LABIOS VIEJOS Y JOVEN BESO
Tan viejo, tan
triste y cubierto apenas de sórdido harapos, un pobre mendigaba sentado al borde
de un gran camino.
Alguien pasó, alguien que era muy rico, y al que seguían criados elegantemente
vestidos.
–¡Una limosna! ¡una limosna, por favor! Antaño yo tenía cofres llenos de monedas
y pedrerías. Ahora ni siquiera tengo un centavo en mi escudilla. ¡Dadme una
limosna!
El rico transeúnte, conmovido, dio una moneda de oro a ese pobre hombre.
–¡Gracias, rico señor! Gracias a esta moneda de oro, pensaré en las opulencias
de antaño, y me devolvéis la ilusión de las riquezas desaparecidas.
Un soldado de bonito uniforme pasó por el camino; lo seguía una escolta tocando
heroicas trompetas; y en su mano derecha llevaba unas ramas de laurel que hacía
oscilar gloriosamente en el aire.
–¡Una limosna! ¡una limosna, por favor! Antaño fui un orgulloso vencedor rodeado
de un tumulto de aclamaciones, y la magia de los triunfos agitaba estandartes
sobre mi frente.
El glorioso transeúnte, conmovido, dio una hoja de laurel al pobre hombre.
–¡Gracias, ilustre señor! Gracias a esta hoja de laurel, soñaré con las
victorias de antaño, y me devolvéis la ilusión de batallas olvidadas.

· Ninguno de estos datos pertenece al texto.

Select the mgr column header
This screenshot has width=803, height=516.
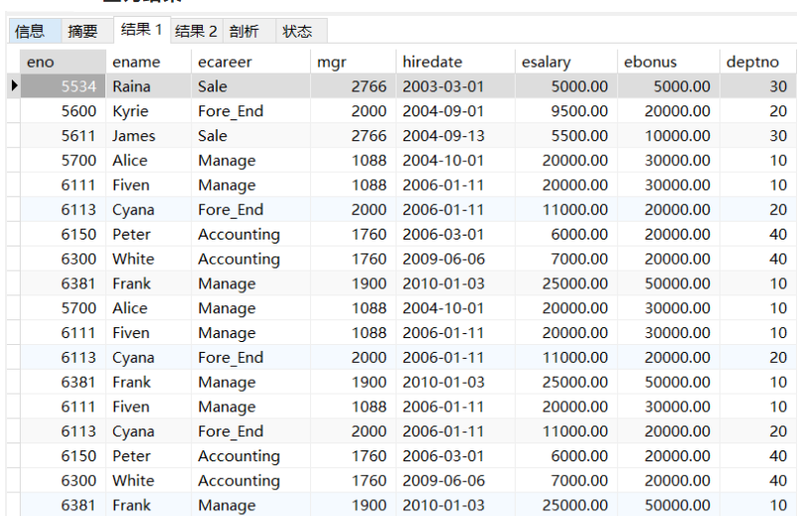tap(352, 62)
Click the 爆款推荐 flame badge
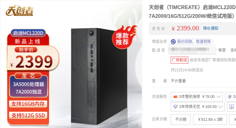 pos(124,37)
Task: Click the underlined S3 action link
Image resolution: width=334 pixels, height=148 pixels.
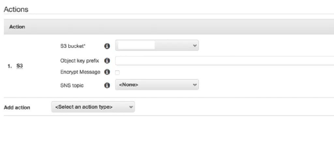Action: click(x=20, y=66)
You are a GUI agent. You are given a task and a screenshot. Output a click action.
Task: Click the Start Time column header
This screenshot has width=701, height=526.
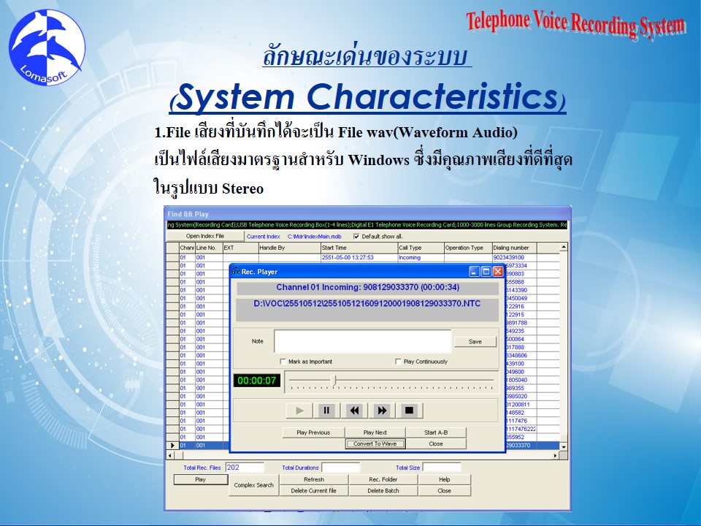pyautogui.click(x=358, y=248)
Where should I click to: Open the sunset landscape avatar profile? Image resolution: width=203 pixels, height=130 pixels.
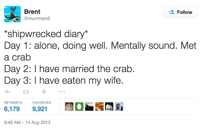point(89,106)
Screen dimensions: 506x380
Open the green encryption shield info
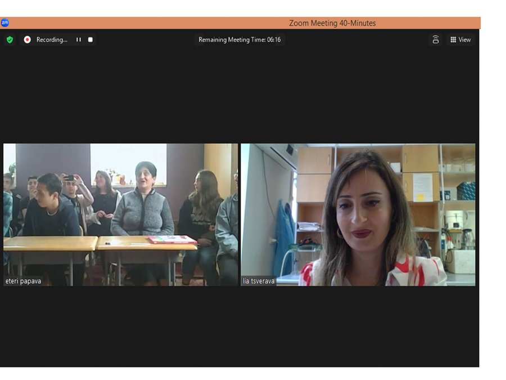coord(10,40)

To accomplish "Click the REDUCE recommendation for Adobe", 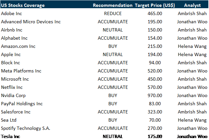I will coord(113,13).
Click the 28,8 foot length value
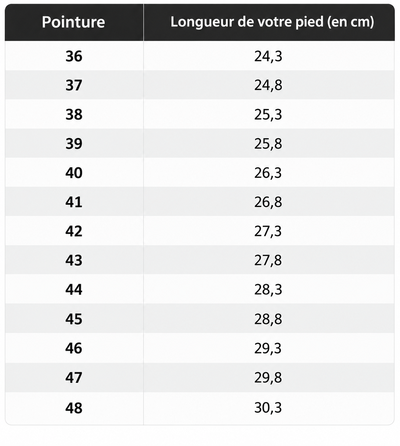This screenshot has height=446, width=400. point(268,319)
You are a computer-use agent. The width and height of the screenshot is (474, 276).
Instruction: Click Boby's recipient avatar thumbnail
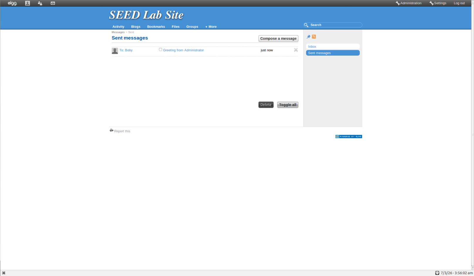click(115, 51)
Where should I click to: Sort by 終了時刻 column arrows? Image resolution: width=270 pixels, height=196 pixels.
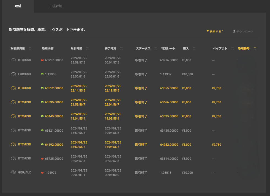click(x=121, y=49)
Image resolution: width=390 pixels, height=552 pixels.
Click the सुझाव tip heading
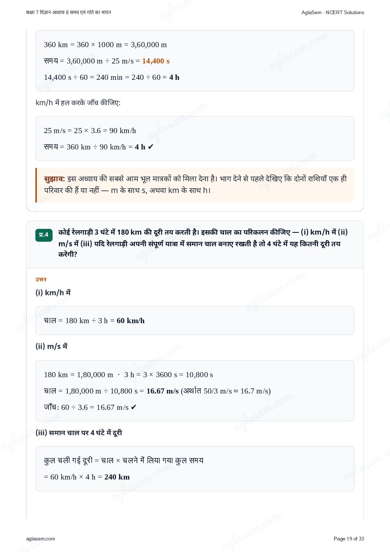(x=54, y=179)
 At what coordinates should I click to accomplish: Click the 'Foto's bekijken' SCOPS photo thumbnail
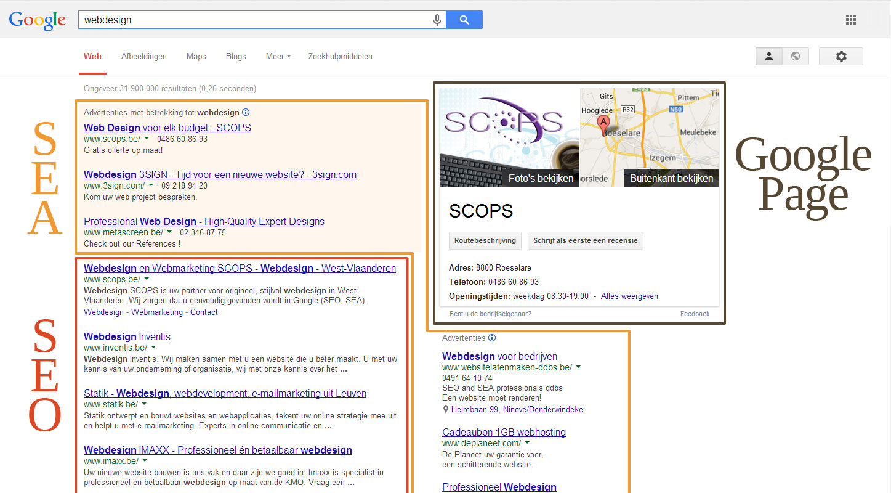coord(509,137)
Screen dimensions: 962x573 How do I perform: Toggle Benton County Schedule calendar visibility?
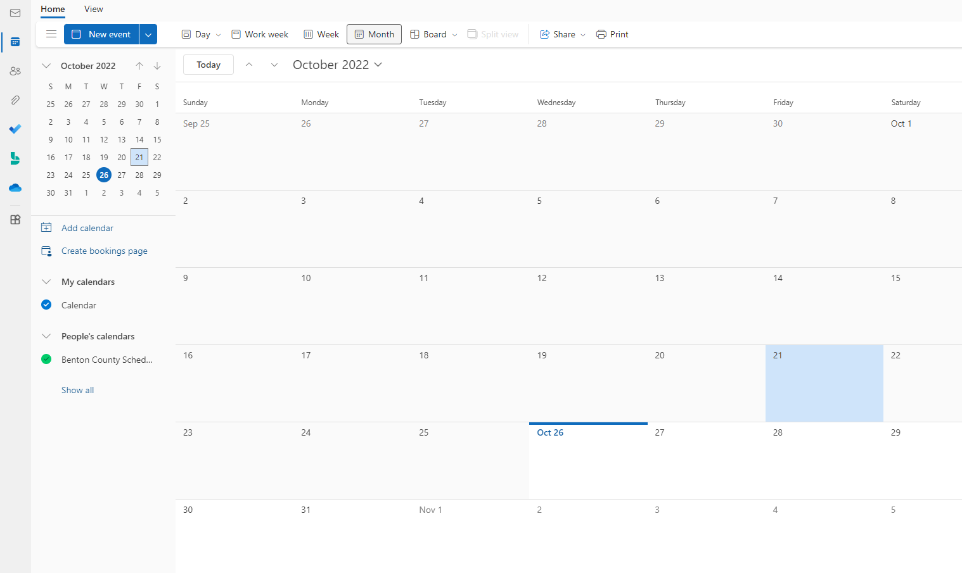pyautogui.click(x=46, y=360)
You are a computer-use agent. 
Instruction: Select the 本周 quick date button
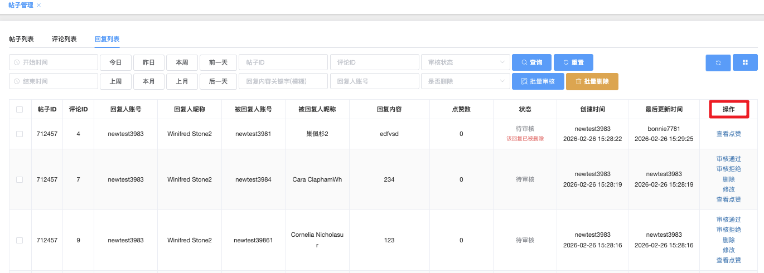pos(182,62)
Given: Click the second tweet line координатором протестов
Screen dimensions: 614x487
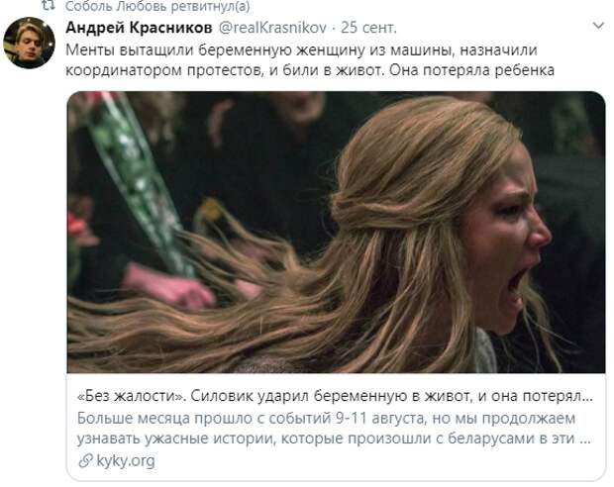Looking at the screenshot, I should click(310, 70).
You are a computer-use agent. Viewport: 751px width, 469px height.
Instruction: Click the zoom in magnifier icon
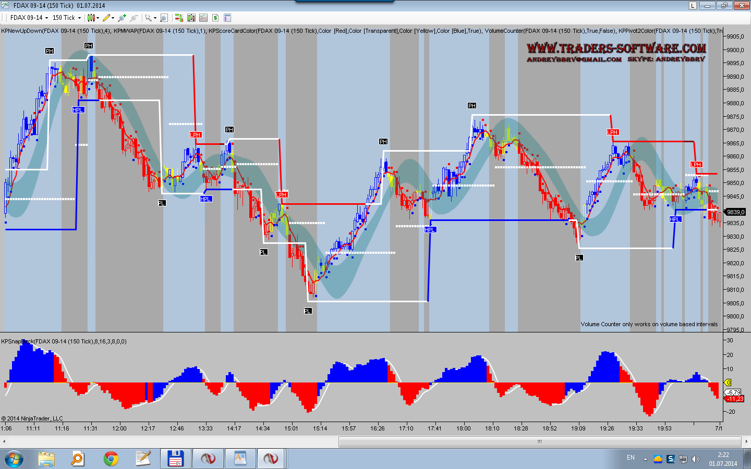(122, 18)
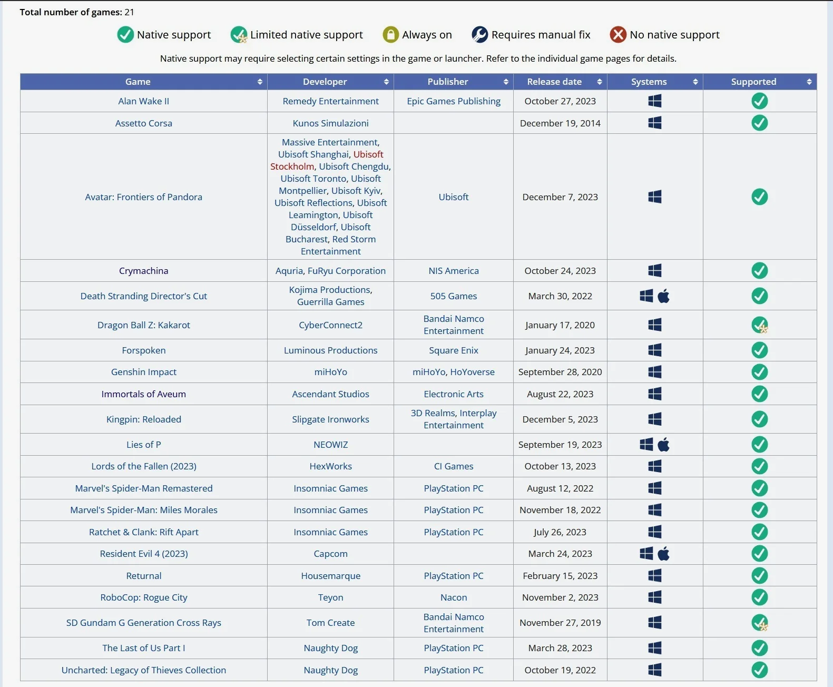Follow the red Ubisoft Stockholm link
The height and width of the screenshot is (687, 833).
pyautogui.click(x=292, y=166)
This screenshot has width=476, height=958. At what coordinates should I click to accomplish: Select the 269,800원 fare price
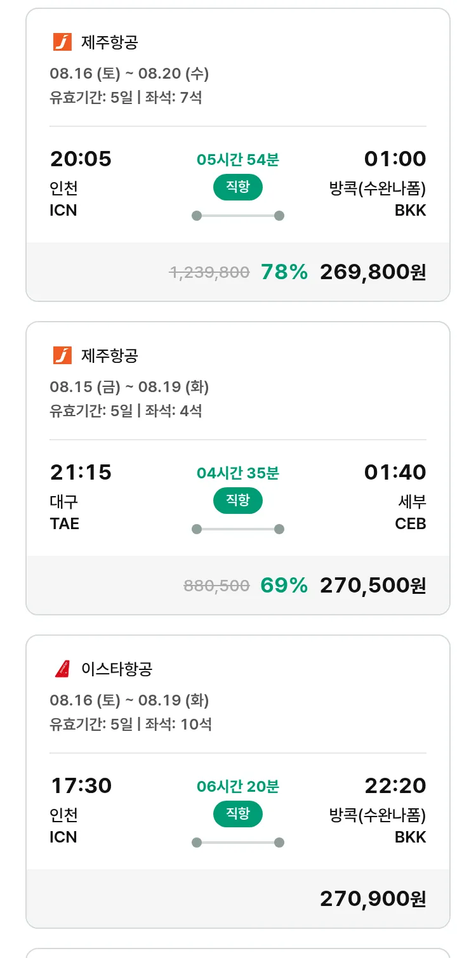(x=373, y=272)
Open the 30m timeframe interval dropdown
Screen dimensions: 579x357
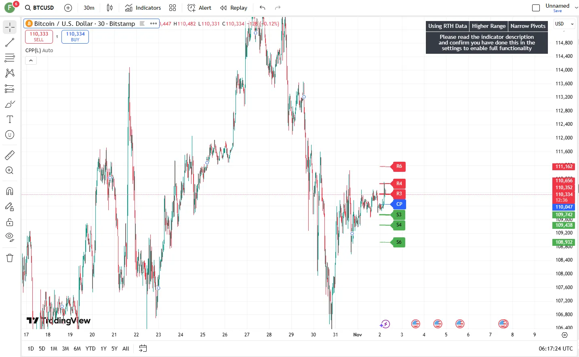click(x=89, y=8)
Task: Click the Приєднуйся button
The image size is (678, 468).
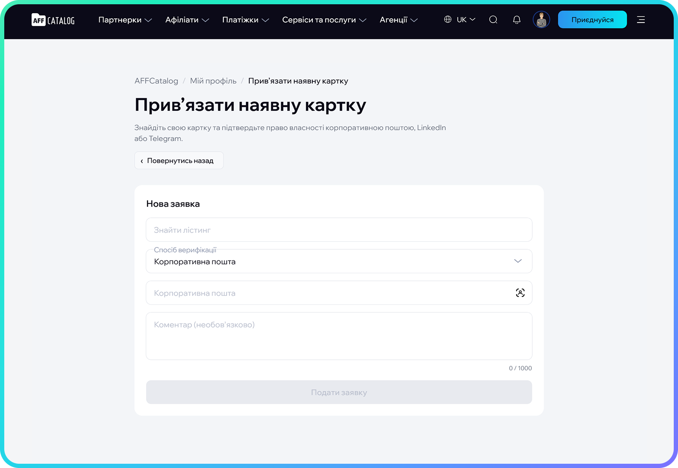Action: [592, 20]
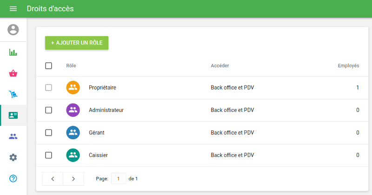Image resolution: width=372 pixels, height=195 pixels.
Task: Open the customers people icon
Action: (13, 137)
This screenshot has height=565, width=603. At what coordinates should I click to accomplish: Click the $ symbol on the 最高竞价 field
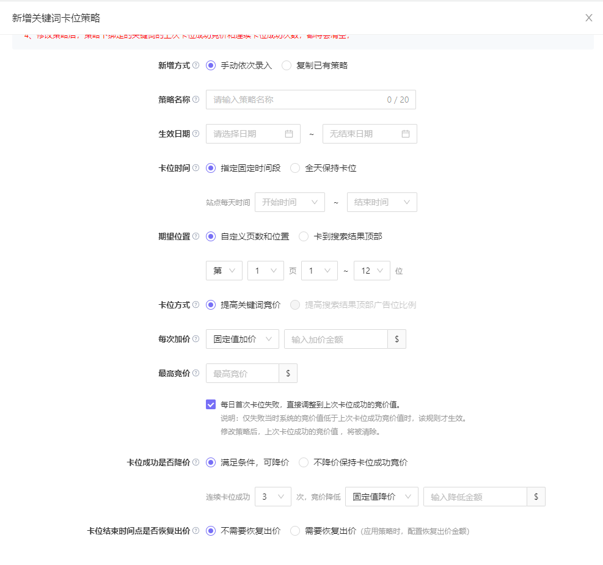coord(288,373)
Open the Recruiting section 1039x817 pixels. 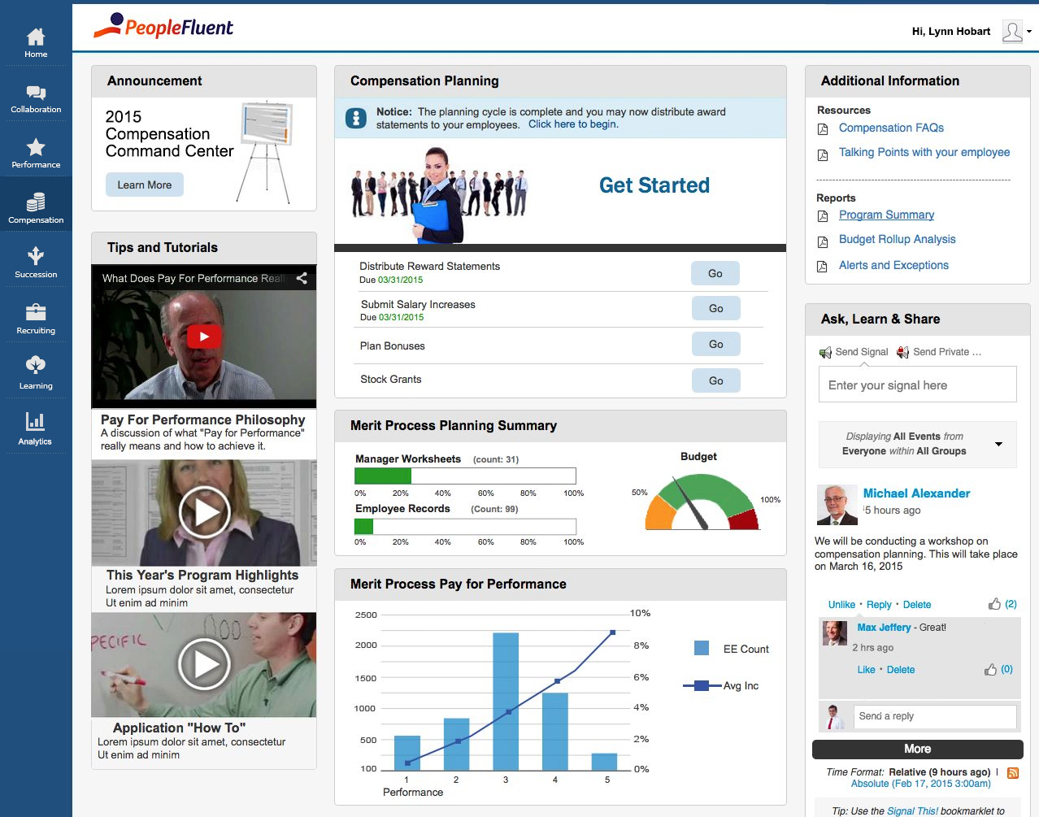[36, 315]
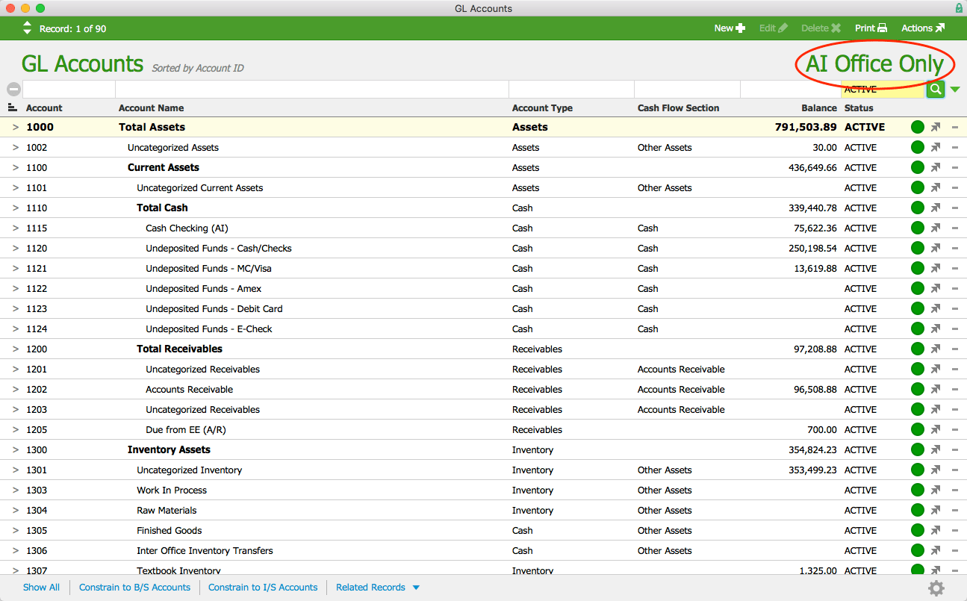Expand the Inventory Assets row chevron

pyautogui.click(x=14, y=449)
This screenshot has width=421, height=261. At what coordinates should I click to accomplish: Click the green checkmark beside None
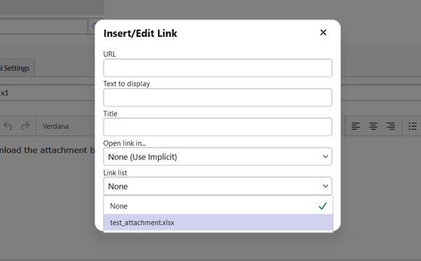[x=322, y=206]
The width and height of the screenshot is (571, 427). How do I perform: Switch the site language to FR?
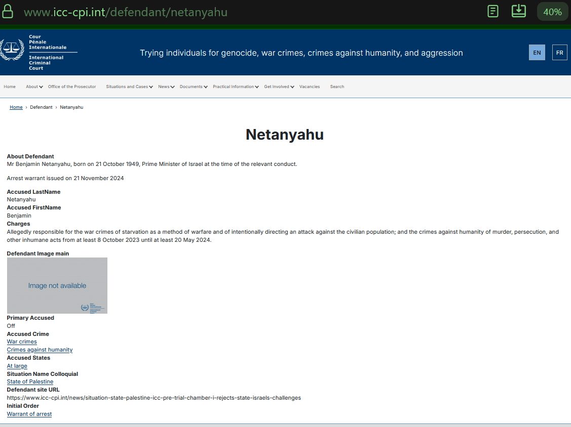559,52
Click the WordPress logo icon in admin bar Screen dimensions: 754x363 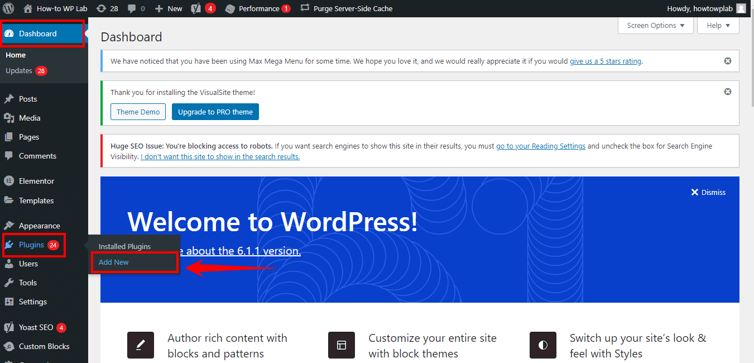[x=8, y=8]
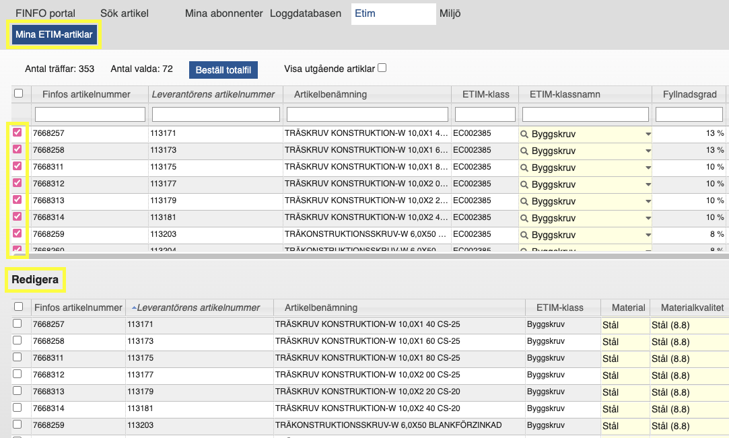Screen dimensions: 729x438
Task: Click magnifier icon in first Byggskruv row
Action: (525, 134)
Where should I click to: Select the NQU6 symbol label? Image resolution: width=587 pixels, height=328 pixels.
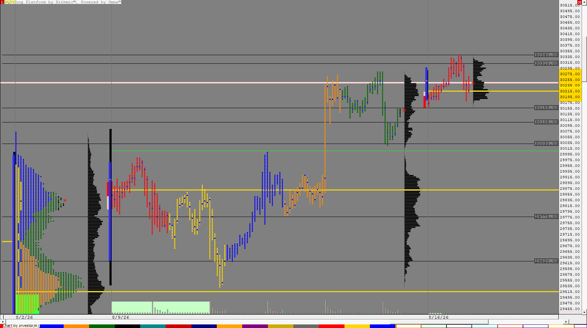point(10,2)
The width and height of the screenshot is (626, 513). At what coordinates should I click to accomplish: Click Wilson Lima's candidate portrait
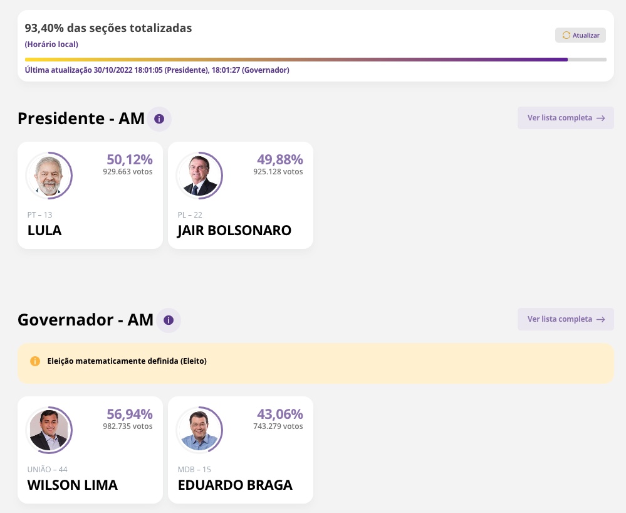[x=49, y=430]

Pasó una enamorada de dieciséis años, muy bonita, con su enamorado. El mendigo
dijo negando con la cabeza.
–Antaño era amado por bellas mujeres, ¡rubias como vos los sois, querida! y sus
labios eran tan frescos como los vuestros. Ahora, viejo y feo, ya no conozco el
perfume del beso que se posa como una mariposa en una flor.
Pero no pidió limosna.
La enamorada que pasaba se conmovió.
–Con permiso de mi amigo, – dijo al mendigo – pondré en vuestra triste boca la
limosna de un joven beso.
Y el enamorado, con misericordia, dijo:
–Yo lo permito.
Pero el mendigo respondió:
– ¡No! ¡no! ¡No quiero nada de tus labios, niña que pasas! Una moneda de oro, o
una hoja de laurel pueden hacer renacer en mí la ilusión de las opulencias o las
victorias. Pero un joven beso sobre viejos labios no devuelven el amor. Los
corazones apagados son de los muertos que no resucitan. ¡Marchad, marchad
aprisa, niños enamorados! ¡Qué no escuche vuestras tiernas voces y vuestras
risas! pues nada es más cruel para un difunto dormido bajo el césped marchito,
que el arrullo de dos palomas en el ciprés de su sepultura.